Can we create powerful (and “power-full”) storytelling for advocacy that shifts power to people and communities so they may better control the change they seek?
The “traditional” framework for advocacy storytelling is built around persuading those who aren’t directly affected – or who aren’t currently engaged – to empathize and act. This is a good way to go when what you need are people to write Congress, come to a march on Washington or give you money so you can do more of your good work.
But persuasion isn’t about power. Persuasion acts on those not affected. Somewhere along the way it’s possible—too easy, really—for the change that needs to happen to be disputed, watered down, stalled in a committee. Meanwhile, real people go hungry, real homes sink into the ocean, real wildlife lose a place to live.
Philanthropy may recognize the power problem
Darren Walker, president of the Ford Foundation, recently wrote Why Giving Back Isn’t Enough in the New York Times. In it, Walker calls on the philanthropic community and, perhaps, a broader economic and political establishment, to not simply address the effects of inequality and injustice on society but to solve their root causes.

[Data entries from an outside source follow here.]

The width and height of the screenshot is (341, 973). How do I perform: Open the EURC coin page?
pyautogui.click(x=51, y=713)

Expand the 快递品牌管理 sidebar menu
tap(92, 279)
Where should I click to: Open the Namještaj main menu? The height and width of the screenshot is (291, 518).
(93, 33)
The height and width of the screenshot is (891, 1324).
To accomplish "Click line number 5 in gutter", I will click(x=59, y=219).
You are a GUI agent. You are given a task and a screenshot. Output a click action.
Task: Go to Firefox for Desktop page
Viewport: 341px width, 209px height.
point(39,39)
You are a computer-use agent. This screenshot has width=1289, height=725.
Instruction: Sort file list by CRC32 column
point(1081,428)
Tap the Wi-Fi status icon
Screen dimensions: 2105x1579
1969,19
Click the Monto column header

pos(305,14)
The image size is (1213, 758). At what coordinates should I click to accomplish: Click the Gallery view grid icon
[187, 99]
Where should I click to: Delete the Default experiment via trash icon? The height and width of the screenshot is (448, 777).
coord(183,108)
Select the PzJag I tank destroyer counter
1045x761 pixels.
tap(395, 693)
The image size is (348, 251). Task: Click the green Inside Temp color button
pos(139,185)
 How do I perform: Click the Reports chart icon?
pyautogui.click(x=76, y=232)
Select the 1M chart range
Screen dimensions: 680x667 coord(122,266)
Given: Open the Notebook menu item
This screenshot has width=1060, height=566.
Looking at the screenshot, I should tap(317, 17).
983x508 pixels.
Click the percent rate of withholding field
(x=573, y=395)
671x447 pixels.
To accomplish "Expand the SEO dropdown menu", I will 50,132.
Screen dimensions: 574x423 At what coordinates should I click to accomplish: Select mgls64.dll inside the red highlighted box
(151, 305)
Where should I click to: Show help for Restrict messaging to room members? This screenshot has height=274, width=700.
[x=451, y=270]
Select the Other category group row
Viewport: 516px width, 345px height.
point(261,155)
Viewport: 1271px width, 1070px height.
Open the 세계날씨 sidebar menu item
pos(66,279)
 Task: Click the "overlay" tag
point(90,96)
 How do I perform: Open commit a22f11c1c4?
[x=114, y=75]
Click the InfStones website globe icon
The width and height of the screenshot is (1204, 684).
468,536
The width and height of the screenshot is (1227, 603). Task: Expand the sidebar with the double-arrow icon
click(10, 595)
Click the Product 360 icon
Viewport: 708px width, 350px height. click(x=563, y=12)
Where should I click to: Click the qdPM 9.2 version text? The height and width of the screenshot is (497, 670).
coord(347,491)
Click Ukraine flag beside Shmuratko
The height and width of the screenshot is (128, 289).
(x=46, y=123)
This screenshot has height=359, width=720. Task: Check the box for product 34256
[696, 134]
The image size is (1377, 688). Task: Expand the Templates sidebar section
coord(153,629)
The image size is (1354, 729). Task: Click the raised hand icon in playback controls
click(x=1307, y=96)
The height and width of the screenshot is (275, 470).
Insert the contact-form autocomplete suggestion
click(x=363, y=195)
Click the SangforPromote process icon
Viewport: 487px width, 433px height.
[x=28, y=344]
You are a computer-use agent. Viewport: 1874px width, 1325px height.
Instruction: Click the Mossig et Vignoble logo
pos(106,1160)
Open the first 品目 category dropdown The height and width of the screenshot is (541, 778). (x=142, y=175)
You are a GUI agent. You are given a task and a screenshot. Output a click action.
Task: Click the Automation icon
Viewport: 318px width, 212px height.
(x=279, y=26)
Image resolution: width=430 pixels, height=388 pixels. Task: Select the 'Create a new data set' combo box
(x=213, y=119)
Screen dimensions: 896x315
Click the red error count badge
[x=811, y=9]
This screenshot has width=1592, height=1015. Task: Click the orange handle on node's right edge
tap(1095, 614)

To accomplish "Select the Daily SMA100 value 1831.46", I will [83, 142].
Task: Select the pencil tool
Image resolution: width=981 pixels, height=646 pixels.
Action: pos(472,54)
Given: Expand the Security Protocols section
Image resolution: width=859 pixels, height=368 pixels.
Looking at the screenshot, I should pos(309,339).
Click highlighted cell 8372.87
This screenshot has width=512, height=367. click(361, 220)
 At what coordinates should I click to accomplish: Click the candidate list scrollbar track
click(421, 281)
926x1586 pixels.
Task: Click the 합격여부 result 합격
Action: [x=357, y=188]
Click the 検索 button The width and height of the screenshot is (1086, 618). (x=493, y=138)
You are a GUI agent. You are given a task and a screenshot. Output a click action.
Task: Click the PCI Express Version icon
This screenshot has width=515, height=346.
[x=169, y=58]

Farhad Ebrahimi of the Chorus Foundation wrote about the Foundation’s decision to focus on systemic change and supporting transitions to a new political economy in choosing how to direct its support of climate change advocacy.
It’s not a new idea to social justice advocates: We can (and should) feed the hungry but wouldn’t it be more prudent to tackle systemic causes of inequality and poverty that are leading to a growing number of hungry families and children each year?
Pressuring the System or Shifting Power?
Advocates and campaigners can do much more to tell the stories of people impacted by inequality, poverty, hunger, war or environmental disaster. And many are doing just that with interviews, personal histories, photos and video, and other narratives that tell stories of the impacted and less powerful in their own voices. Recent work by Humans of New York tells the story of refugees to help fundraise for the community. In the film @Home, activist Mark Horvath interviews dozens of homeless people, family members, and others in the community to tell the story of homelessness from the perspective of those living it.